人気のグルメ店でよく見る注意書きの看板、これこそ人が集まる証。

行列の理由は特別な「御朱印」

さっそく住職の児玉龍典さんに真相を聞いてみることにした。

釣徳寺・児玉龍典 住職:
(Q.5時間待ちは本当の話ですか)そんな時もありました

過去形で話し始めた住職。ただ、実際5時間待ちになったのは事実とのこと。

いまは整理券を配布して行列は緩和しているが、以前は数時間待ちがざらにあったそうだ。

みなさん何を求めてくるかというと、本堂にずらりと並んでいる色彩豊かな「御朱印」だ。

釣徳寺のイラスト入り御朱印
釣徳寺のイラスト入り御朱印

釣徳寺がかつて5時間待ちを起こした理由、それは児玉住職が6年前に始めたという、イラスト入りの御朱印だった。

人呼んで「アート御朱印」。

それがSNSで話題になり、瞬く間に全国各地にファンが増えた。

児玉住職が一枚一枚丁寧に筆を入れる
児玉住職が一枚一枚丁寧に筆を入れる

釣徳寺の御朱印には大きく分けて2パターンある。

一つは事前に住職が作ったものをプリントした「書き置き」の御朱印(600円)。

もう一つは目の前で住職がゼロから筆を入れる「直書き」の御朱印(300円~)。よりご利益が感じられそうだ。

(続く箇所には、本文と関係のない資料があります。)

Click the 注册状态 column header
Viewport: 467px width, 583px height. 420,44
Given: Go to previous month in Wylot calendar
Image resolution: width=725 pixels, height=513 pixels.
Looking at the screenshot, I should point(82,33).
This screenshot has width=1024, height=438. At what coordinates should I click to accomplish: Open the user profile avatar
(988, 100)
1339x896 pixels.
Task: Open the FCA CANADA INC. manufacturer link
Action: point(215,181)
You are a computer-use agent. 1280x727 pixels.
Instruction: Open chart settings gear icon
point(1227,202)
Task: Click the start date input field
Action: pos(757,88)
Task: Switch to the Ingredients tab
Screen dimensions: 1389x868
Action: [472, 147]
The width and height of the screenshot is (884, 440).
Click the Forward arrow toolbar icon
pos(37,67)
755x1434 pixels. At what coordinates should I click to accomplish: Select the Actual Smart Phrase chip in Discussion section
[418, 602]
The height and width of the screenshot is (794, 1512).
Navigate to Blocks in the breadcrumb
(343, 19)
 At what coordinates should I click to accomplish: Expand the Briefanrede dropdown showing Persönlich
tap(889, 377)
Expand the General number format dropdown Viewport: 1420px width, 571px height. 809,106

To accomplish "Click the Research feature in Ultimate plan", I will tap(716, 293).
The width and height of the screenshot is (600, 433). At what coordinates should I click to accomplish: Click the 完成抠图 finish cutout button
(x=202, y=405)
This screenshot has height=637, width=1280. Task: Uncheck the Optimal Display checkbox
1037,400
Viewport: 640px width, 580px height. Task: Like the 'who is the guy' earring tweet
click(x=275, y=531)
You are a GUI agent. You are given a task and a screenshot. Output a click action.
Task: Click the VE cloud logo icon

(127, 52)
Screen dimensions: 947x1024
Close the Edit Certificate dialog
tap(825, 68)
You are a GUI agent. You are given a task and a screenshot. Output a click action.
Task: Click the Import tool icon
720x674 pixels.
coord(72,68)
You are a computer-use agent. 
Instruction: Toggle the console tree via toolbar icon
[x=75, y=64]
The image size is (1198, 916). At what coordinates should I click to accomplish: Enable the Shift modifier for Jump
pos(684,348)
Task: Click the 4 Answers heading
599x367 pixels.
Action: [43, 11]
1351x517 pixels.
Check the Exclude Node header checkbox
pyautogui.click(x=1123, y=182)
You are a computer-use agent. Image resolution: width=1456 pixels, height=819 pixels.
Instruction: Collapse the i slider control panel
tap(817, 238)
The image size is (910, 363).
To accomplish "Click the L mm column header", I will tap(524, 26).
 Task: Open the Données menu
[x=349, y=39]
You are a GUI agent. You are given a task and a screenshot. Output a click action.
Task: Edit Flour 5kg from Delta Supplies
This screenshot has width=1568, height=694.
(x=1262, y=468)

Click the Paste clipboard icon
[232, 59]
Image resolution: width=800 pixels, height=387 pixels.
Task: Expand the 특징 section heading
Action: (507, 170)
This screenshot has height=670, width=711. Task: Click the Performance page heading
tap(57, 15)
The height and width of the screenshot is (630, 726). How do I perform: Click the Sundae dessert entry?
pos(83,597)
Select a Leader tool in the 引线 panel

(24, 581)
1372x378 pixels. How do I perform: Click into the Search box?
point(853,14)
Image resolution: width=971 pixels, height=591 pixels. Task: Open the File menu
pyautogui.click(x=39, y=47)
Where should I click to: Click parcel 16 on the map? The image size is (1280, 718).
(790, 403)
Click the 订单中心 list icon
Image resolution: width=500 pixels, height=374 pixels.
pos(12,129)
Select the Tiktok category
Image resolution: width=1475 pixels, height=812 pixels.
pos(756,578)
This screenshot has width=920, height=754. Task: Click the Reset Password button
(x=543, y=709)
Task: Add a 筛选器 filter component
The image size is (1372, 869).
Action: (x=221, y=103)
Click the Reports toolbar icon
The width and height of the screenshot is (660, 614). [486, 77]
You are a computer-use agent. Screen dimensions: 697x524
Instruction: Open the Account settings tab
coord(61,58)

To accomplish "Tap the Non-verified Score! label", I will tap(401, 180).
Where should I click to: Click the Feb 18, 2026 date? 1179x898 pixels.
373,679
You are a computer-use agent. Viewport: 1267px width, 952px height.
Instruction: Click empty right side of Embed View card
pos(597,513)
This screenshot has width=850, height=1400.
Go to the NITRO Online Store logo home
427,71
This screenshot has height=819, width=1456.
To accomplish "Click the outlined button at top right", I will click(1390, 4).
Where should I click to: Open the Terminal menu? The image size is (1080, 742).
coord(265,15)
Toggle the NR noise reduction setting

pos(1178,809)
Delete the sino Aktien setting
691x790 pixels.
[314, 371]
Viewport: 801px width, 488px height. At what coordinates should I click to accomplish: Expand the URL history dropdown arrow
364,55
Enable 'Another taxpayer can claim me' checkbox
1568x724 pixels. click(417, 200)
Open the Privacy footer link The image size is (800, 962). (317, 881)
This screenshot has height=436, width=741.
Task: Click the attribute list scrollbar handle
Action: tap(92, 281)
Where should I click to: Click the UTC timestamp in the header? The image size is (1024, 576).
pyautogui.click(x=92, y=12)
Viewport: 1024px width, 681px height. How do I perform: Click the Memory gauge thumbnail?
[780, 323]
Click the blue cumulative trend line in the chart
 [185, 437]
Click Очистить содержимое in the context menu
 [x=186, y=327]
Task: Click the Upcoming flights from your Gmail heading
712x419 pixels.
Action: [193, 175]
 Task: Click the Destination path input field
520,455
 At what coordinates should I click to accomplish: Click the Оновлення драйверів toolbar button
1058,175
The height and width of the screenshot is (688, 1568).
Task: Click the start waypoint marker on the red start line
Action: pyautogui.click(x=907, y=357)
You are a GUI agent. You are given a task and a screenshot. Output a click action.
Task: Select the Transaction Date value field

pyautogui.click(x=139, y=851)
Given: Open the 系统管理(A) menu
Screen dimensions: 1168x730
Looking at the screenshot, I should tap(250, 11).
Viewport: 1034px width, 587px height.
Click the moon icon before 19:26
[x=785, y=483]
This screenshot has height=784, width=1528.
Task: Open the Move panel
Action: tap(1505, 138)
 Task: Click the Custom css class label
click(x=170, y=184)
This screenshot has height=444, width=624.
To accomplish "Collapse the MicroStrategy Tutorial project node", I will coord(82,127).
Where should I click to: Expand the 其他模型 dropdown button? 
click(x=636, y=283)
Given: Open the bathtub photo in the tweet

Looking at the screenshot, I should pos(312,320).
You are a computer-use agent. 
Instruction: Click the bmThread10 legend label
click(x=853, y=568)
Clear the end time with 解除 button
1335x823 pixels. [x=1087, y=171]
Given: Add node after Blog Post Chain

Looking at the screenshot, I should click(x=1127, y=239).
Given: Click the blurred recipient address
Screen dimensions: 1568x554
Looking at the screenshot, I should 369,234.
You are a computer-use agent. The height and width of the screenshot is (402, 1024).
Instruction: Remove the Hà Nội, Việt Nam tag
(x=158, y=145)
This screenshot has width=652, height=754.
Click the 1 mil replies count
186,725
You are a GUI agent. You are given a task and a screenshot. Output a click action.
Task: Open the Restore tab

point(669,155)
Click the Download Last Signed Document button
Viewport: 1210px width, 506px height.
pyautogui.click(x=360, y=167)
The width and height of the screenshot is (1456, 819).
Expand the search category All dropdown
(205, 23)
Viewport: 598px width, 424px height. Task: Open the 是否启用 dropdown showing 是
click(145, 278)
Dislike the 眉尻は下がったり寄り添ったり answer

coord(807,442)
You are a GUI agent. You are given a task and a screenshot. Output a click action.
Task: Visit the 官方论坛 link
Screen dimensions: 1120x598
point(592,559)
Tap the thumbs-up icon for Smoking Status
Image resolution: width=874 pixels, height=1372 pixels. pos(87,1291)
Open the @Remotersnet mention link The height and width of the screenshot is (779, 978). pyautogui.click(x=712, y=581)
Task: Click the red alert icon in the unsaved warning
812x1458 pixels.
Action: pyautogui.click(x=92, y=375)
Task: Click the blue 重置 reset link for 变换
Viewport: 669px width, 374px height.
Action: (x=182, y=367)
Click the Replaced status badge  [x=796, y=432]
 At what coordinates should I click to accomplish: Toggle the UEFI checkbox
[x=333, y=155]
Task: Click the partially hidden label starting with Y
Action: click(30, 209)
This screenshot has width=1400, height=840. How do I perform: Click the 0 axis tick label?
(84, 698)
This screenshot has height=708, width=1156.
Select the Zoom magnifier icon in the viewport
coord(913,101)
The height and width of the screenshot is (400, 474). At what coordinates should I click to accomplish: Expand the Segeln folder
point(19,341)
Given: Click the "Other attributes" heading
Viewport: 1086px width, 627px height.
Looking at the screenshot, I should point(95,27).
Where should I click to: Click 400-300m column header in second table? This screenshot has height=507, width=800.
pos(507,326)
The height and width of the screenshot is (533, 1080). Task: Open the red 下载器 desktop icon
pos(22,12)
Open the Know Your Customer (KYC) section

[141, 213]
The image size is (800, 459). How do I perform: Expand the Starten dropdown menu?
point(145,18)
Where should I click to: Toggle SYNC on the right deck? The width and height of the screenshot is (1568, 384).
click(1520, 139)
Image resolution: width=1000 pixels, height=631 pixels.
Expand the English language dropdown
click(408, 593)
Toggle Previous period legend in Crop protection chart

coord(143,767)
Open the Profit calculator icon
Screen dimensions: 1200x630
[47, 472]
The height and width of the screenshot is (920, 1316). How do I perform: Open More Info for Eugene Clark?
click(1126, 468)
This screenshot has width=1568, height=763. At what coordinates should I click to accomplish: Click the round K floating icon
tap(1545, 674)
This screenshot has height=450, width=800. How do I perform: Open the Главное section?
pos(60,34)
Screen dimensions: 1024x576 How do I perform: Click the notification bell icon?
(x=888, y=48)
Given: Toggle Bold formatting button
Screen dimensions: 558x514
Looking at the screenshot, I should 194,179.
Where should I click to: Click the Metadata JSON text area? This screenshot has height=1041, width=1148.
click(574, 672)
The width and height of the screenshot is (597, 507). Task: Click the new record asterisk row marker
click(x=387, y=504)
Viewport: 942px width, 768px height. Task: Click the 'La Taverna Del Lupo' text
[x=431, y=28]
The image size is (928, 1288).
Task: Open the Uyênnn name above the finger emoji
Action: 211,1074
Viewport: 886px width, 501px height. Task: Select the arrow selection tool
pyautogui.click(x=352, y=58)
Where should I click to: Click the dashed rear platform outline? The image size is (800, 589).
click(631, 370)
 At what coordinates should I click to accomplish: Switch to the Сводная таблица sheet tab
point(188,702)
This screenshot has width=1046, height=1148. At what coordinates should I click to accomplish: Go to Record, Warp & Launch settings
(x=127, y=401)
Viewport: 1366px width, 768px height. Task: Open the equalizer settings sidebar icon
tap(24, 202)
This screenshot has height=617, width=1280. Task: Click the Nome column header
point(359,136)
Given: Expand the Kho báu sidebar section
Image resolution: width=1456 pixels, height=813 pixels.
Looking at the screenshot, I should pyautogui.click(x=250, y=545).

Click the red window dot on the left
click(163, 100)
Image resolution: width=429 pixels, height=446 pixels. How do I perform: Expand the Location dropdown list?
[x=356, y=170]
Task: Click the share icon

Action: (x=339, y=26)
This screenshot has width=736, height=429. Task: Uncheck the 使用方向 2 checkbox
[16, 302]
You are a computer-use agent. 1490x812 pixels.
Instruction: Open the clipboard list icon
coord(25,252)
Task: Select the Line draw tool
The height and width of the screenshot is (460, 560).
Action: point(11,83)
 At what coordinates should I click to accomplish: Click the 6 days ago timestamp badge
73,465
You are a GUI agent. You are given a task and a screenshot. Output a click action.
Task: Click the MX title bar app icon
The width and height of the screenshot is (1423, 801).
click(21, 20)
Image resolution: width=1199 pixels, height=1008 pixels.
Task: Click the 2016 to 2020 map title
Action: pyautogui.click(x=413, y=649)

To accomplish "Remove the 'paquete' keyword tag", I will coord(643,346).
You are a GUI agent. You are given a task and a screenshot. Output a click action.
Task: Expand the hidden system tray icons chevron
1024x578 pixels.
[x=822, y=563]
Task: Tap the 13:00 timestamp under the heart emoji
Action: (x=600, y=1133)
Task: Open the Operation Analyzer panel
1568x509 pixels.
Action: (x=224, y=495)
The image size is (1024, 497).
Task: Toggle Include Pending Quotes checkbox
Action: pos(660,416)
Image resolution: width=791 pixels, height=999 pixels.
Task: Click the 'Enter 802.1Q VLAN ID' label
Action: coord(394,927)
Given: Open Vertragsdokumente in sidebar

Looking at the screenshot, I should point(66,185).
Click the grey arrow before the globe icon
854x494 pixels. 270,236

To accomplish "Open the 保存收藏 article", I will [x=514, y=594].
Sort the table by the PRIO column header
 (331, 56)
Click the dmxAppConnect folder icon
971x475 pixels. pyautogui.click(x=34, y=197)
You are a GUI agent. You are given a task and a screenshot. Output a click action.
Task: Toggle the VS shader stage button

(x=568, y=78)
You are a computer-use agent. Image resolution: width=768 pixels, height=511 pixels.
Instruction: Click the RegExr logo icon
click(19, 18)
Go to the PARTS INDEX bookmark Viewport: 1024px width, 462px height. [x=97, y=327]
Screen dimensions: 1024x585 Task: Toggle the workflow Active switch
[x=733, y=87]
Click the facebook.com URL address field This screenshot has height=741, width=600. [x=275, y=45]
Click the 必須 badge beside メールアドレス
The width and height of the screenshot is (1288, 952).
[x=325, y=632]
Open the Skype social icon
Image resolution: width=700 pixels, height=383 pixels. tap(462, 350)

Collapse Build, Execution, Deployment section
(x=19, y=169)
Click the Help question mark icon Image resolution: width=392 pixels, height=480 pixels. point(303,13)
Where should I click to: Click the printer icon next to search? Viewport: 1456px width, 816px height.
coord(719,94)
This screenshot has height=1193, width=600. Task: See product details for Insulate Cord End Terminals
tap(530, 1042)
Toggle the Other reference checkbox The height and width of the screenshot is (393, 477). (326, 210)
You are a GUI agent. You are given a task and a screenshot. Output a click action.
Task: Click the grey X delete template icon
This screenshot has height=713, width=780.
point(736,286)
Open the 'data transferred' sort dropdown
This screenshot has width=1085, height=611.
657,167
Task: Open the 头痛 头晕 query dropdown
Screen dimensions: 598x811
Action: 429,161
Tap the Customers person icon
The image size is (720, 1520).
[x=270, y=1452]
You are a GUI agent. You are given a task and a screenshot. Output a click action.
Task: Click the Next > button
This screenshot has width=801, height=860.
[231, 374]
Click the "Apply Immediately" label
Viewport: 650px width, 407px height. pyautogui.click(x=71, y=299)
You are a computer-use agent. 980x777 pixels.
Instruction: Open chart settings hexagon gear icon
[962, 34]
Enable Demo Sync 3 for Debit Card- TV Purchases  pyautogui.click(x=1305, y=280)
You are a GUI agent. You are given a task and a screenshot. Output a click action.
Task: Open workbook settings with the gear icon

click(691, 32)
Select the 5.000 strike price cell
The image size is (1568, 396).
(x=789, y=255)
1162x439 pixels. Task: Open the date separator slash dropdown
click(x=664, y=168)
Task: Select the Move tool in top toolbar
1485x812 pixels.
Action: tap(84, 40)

一人一人丁寧に対応するため待つ人の行列がどんどん長くなってしまい、それが5時間待ちにつながったとのこと。

釣徳寺・児玉 住職:
特に絵の勉強をしたことはないんですが、元々音楽、美術と家庭科はとても得意な子でした

制作に約4時間 辰年用の御朱印
制作に約4時間 辰年用の御朱印

本堂には住職が描いた絵も並んでいた。辰年用の絵は制作に約4時間かかったそうだ。

目の前で描く御朱印も、最低でも10分ぐらいはかかる。

よくよく話を聞くと、なんと最大8時間待ちの時期もあったそうだ。

釣徳寺・児玉 住職:
実際その時間待っているのは大変ですので、最近は一人約10分で自分の番号札から時間を計算して、その時間になったら来てもらっています

“ギタリスト和尚”としても活動

特技を生かし、全国にファンをもつ児玉住職。実はもう1つ特技があり、町おこしにつなげているそうだ。

釣徳寺・児玉 住職:
実は私ギタリストなんです。毎月無料の定例祈祷をしているんですが、土日で人出が見込める時には本堂内で自分の曲でライブをやっております

“5時間待ち”の秘密は、アートな御朱印と住職のキャラクターにあったようだ。